## The records
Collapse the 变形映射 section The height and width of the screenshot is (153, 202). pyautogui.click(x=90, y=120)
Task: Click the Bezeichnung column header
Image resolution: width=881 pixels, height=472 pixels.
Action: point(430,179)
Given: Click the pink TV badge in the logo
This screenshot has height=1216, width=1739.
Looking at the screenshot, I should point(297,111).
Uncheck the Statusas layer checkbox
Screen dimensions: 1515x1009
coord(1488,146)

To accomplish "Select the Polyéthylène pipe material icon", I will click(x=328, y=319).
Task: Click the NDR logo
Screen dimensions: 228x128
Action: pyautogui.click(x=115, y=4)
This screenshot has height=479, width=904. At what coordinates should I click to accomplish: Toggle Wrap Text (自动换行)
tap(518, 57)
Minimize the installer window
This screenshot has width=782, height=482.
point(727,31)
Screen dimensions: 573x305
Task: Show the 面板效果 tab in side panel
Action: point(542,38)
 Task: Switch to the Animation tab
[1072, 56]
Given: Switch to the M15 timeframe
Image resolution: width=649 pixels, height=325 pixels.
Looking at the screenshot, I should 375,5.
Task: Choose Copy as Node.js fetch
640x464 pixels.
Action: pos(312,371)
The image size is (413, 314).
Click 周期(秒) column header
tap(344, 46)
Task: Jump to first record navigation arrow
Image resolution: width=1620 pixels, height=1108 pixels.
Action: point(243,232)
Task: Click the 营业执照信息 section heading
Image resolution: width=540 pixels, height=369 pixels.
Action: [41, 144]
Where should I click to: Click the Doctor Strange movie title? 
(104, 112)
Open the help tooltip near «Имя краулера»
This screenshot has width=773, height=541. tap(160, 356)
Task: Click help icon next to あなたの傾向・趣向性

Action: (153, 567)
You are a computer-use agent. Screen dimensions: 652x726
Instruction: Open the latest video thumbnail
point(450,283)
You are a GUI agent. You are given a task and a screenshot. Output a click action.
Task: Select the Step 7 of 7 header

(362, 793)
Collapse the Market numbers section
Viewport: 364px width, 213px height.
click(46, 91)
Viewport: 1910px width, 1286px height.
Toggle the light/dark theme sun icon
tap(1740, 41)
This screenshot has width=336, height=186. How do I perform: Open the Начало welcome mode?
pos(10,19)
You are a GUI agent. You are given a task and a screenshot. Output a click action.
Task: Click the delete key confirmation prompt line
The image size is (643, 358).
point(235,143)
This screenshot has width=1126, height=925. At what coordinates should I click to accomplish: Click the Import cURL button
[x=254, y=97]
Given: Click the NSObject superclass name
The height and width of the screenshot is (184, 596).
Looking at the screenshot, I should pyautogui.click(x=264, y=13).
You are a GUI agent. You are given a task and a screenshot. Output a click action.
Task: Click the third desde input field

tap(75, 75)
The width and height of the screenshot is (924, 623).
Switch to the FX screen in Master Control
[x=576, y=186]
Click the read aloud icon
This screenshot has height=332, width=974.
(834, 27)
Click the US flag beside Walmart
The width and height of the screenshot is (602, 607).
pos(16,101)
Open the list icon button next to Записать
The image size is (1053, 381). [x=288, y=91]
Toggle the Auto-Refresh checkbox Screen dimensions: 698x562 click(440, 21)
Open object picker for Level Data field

## Challenge
Repeat every one of the lines above, word for word and in the same order.

## Task response
Collapse the 变形映射 section The height and width of the screenshot is (153, 202). pyautogui.click(x=90, y=120)
Task: Click the Bezeichnung column header
Image resolution: width=881 pixels, height=472 pixels.
Action: point(430,179)
Given: Click the pink TV badge in the logo
This screenshot has height=1216, width=1739.
Looking at the screenshot, I should point(297,111).
Uncheck the Statusas layer checkbox
Screen dimensions: 1515x1009
coord(1488,146)

To accomplish "Select the Polyéthylène pipe material icon", I will click(x=328, y=319).
Task: Click the NDR logo
Screen dimensions: 228x128
Action: pyautogui.click(x=115, y=4)
This screenshot has height=479, width=904. At what coordinates should I click to accomplish: Toggle Wrap Text (自动换行)
tap(518, 57)
Minimize the installer window
This screenshot has width=782, height=482.
point(727,31)
Screen dimensions: 573x305
Task: Show the 面板效果 tab in side panel
Action: point(542,38)
 Task: Switch to the Animation tab
[1072, 56]
Given: Switch to the M15 timeframe
Image resolution: width=649 pixels, height=325 pixels.
Looking at the screenshot, I should 375,5.
Task: Choose Copy as Node.js fetch
640x464 pixels.
Action: pos(312,371)
The image size is (413, 314).
Click 周期(秒) column header
tap(344, 46)
Task: Jump to first record navigation arrow
Image resolution: width=1620 pixels, height=1108 pixels.
Action: point(243,232)
Task: Click the 营业执照信息 section heading
Image resolution: width=540 pixels, height=369 pixels.
Action: [41, 144]
Where should I click to: Click the Doctor Strange movie title? 
(104, 112)
Open the help tooltip near «Имя краулера»
This screenshot has width=773, height=541. tap(160, 356)
Task: Click help icon next to あなたの傾向・趣向性

Action: (153, 567)
You are a computer-use agent. Screen dimensions: 652x726
Instruction: Open the latest video thumbnail
point(450,283)
You are a GUI agent. You are given a task and a screenshot. Output a click action.
Task: Select the Step 7 of 7 header

(362, 793)
Collapse the Market numbers section
Viewport: 364px width, 213px height.
click(46, 91)
Viewport: 1910px width, 1286px height.
Toggle the light/dark theme sun icon
tap(1740, 41)
This screenshot has width=336, height=186. How do I perform: Open the Начало welcome mode?
pos(10,19)
You are a GUI agent. You are given a task and a screenshot. Output a click action.
Task: Click the delete key confirmation prompt line
The image size is (643, 358).
point(235,143)
This screenshot has width=1126, height=925. At what coordinates should I click to accomplish: Click the Import cURL button
[x=254, y=97]
Given: Click the NSObject superclass name
The height and width of the screenshot is (184, 596).
Looking at the screenshot, I should pyautogui.click(x=264, y=13).
You are a GUI agent. You are given a task and a screenshot. Output a click action.
Task: Click the third desde input field

tap(75, 75)
The width and height of the screenshot is (924, 623).
Switch to the FX screen in Master Control
[x=576, y=186]
Click the read aloud icon
This screenshot has height=332, width=974.
(834, 27)
Click the US flag beside Walmart
The width and height of the screenshot is (602, 607).
pos(16,101)
Open the list icon button next to Записать
The image size is (1053, 381). [x=288, y=91]
Toggle the Auto-Refresh checkbox Screen dimensions: 698x562 click(440, 21)
Open object picker for Level Data field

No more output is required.